I'm having trouble converting a float number to string, as I need to have precision of at most 7 digits with no trailing zeros. as well as convert each number in the float variable to char (but in that matter I don't need any help).

I tried several methods, all including math calculations, but nothing has brought me to the desired outcome. Here's my code so far, but it is messy and also sometimes gives incorrect outcome. I also believe there is a more clean and less-complicated way to do it. any help will be widely appreciated.
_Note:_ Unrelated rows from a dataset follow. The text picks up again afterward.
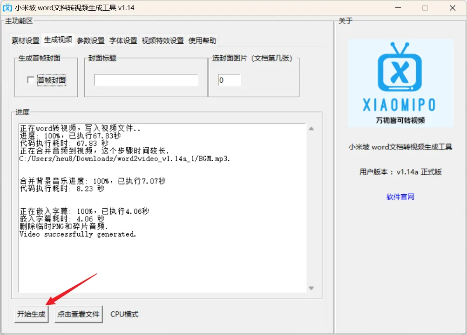This screenshot has width=467, height=335.
Task: Select the 生成视频 tab
Action: click(x=58, y=40)
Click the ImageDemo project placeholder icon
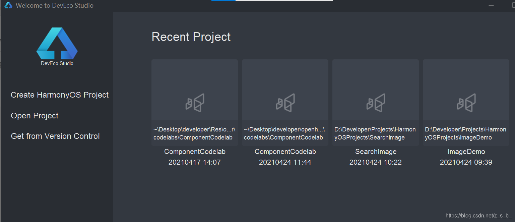This screenshot has width=515, height=222. [466, 102]
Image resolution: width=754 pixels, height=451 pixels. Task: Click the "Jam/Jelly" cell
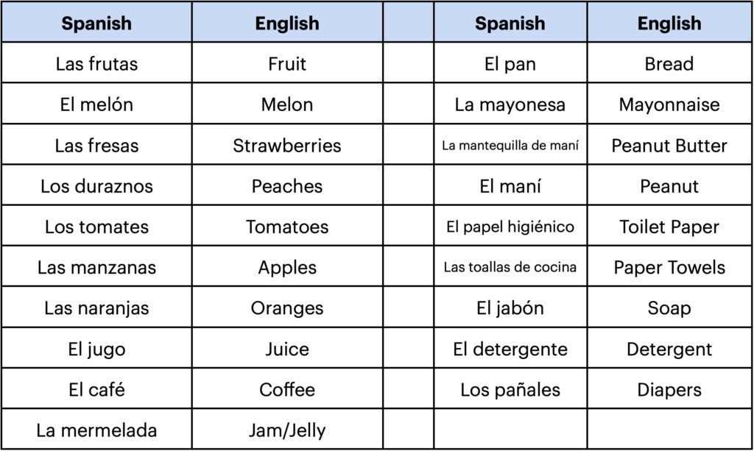point(287,430)
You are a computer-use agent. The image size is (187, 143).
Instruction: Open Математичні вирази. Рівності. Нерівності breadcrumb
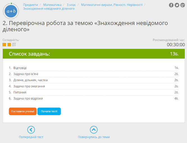pyautogui.click(x=112, y=5)
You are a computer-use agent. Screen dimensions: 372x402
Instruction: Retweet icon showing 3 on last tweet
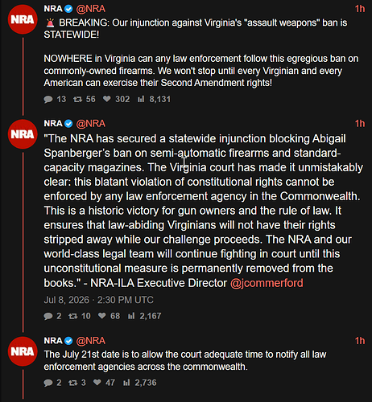click(x=72, y=383)
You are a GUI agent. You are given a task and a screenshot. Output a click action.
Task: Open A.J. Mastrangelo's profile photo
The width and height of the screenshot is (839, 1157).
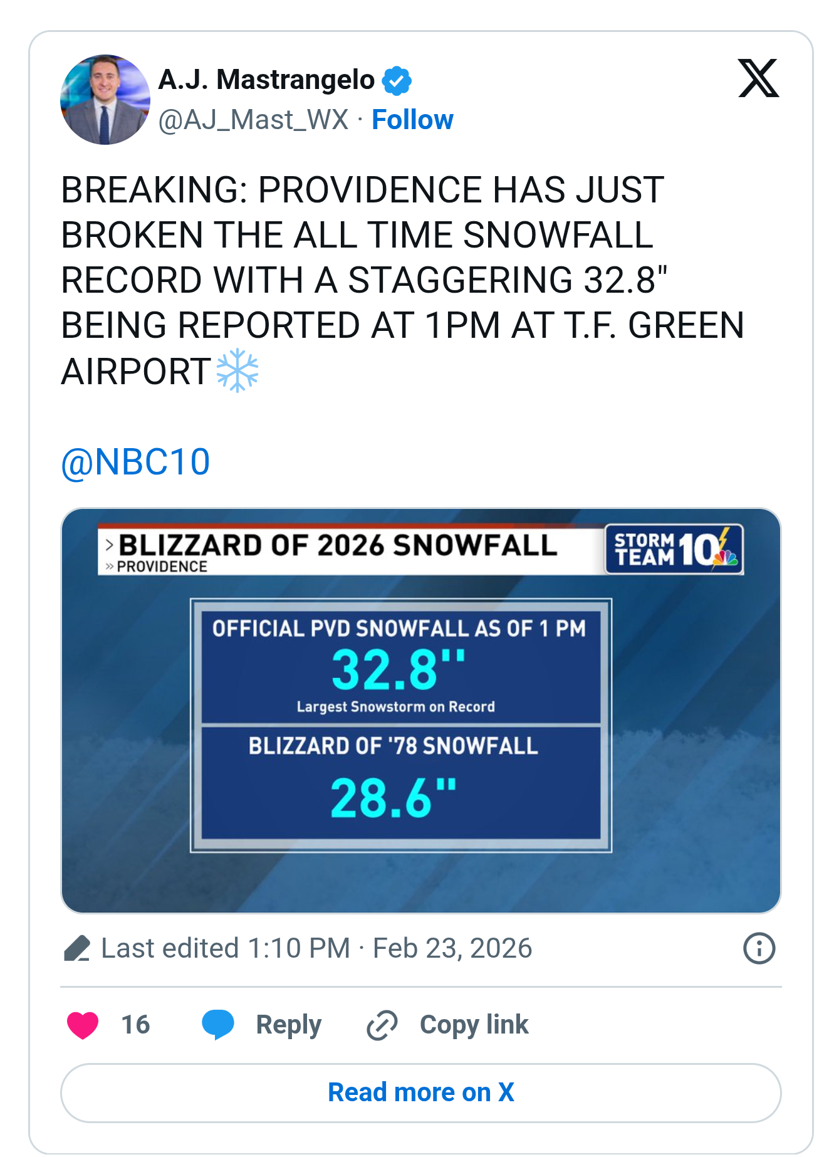click(x=105, y=100)
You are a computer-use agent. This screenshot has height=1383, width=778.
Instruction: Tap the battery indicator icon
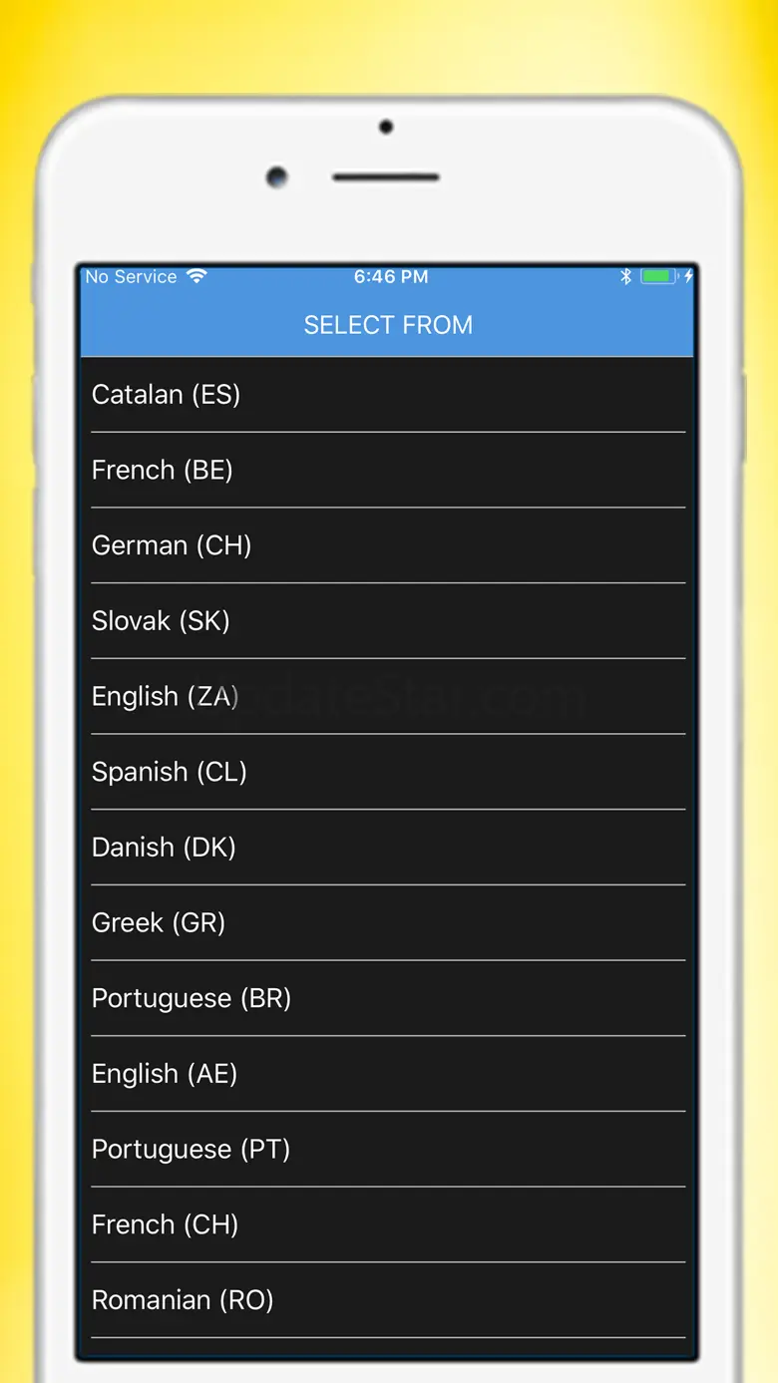point(659,277)
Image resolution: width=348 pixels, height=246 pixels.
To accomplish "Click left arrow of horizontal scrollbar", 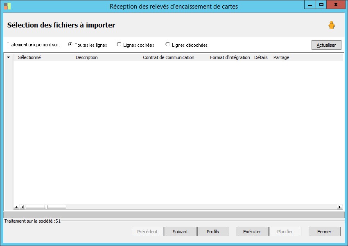I will 23,207.
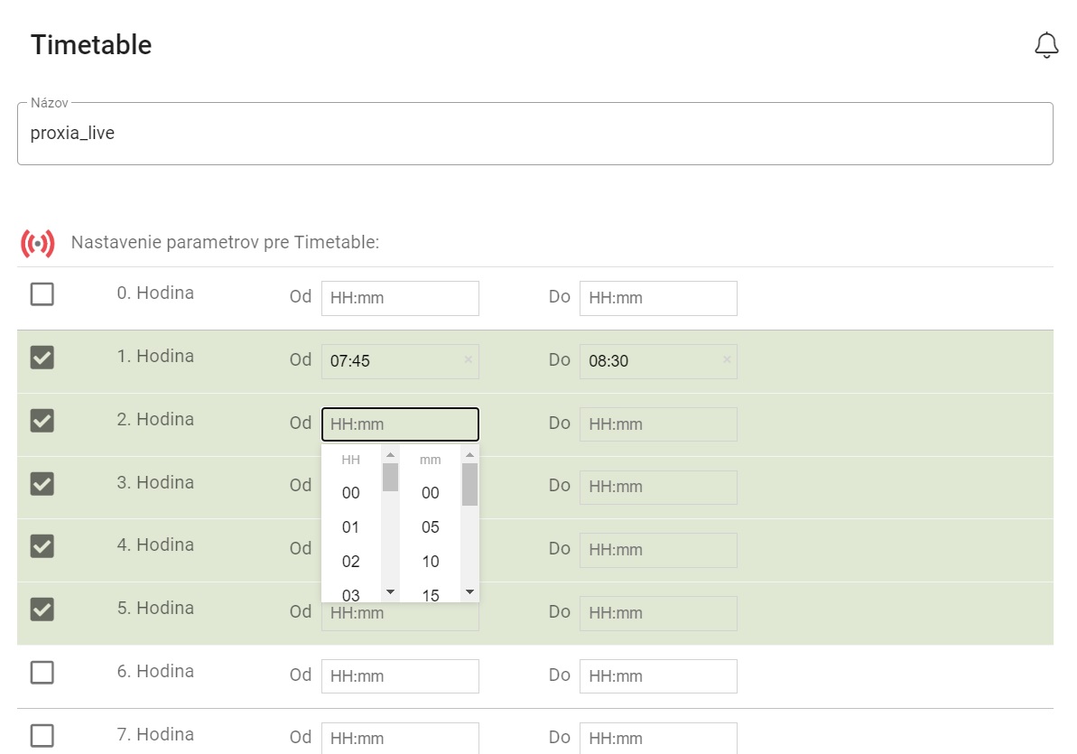This screenshot has height=754, width=1077.
Task: Click the Názov name input field
Action: [534, 135]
            if (*format == 'f') {
                float f = *(float*)ptrs[counter];
                char str[30];
                int b, c, m, k = 7, i = 0, l = 0;
                int a = f;
                f -= a;
                while (k >= 0) {
                    l = pow(10, k);
                    m = a / l;
                    if (m > 0) {
                        break;
                    }
                    k--;
                }
                printf("%d", k);
                for (l = k + 1; l > 0; l--) {
                    b = pow(10, l - 1);
                    c = a / b;
                    str[i++] = c + 48;
                    a %= b;
                }
                str[i++] = '.';
                for (l = 0; l < 7; l++) {
                    f *= 10.0;
                    b = f;
                    str[i++] = b + 48;
                    f -= b;
                }
                for (i = 0; i < 7; i++) {
                    *buffer = str[i];
                    buffer++;
                }
                counter++;
                str[i] = '\0';

for example:

input: float v2 =0.9372;
output: .937199
desired output: 0.9372

input: float v2 =0.25000;
output: 1.25000
desired output: 0.25

5
  • Show a minimal reproducible example, including the code that calls this code, the input used, the output obtained, and the output desired. Commented May 27, 2020 at 11:51
  • 4
    You cannot in general convert a number in a binary floating-point format to decimal using powers of ten because multiplying or dividing by powers of ten in a binary format adds rounding errors, distorting the number being converted. For a full solution, you need to use some form of extended precision or advanced techniques. If you only need to convert numbers in a limited domain, there may be easier partial solutions for that domain. You would need to specify the domain, such as numbers less than 10^6, converted with at most six significant digits. Commented May 27, 2020 at 11:57
  • @EricPostpischil if i understood you correctly, i need only a precision of at most 7 digits. Commented May 27, 2020 at 12:03
  • @pmg without use of sprintf. Commented May 27, 2020 at 12:14
  • comment deleted after the edit Commented May 27, 2020 at 12:15

1 Answer 1

3

he's messy and also sometimes gives incorrect outcome

At some point given the base 2 nature of typical floating point, the programmer needs to make choices:

With common floating point encoding, there are also issues of

  • Infinity

  • Not-a-number.

  • Oddities like -0.0

And how portable to make the code?


Sources of inexactness

OP's use of int limits float to about [INT_MIN...INT_MAX]. Code fails for float much outside that range. Could use long long to get some more range without a great deal of code change. Better yet research float modff(float value, float *iptr).

float f = ...;
// int a=f;
long long a=f;

Repeated use of f*=10.0 below with a fractional value in f injects a possible rounding (inexactness), at each iteration.

for(l=0;l<7;l++) {
  f*=10.0;

Code makes no effort to round given that f may not be 0.0 after the fraction forming for(l=0;l<7;l++) { f*=10.0; loop. I see this as a place to improve precision. This area is also tricky as the round-up may effect many leading digits when they are 9, eventually needing a shift of the string buffer. In the 0.93721, after this loop, f was about 0.74. Since more than 0.5, a rounding would have given the answer of ".9371999" --> ".9372000".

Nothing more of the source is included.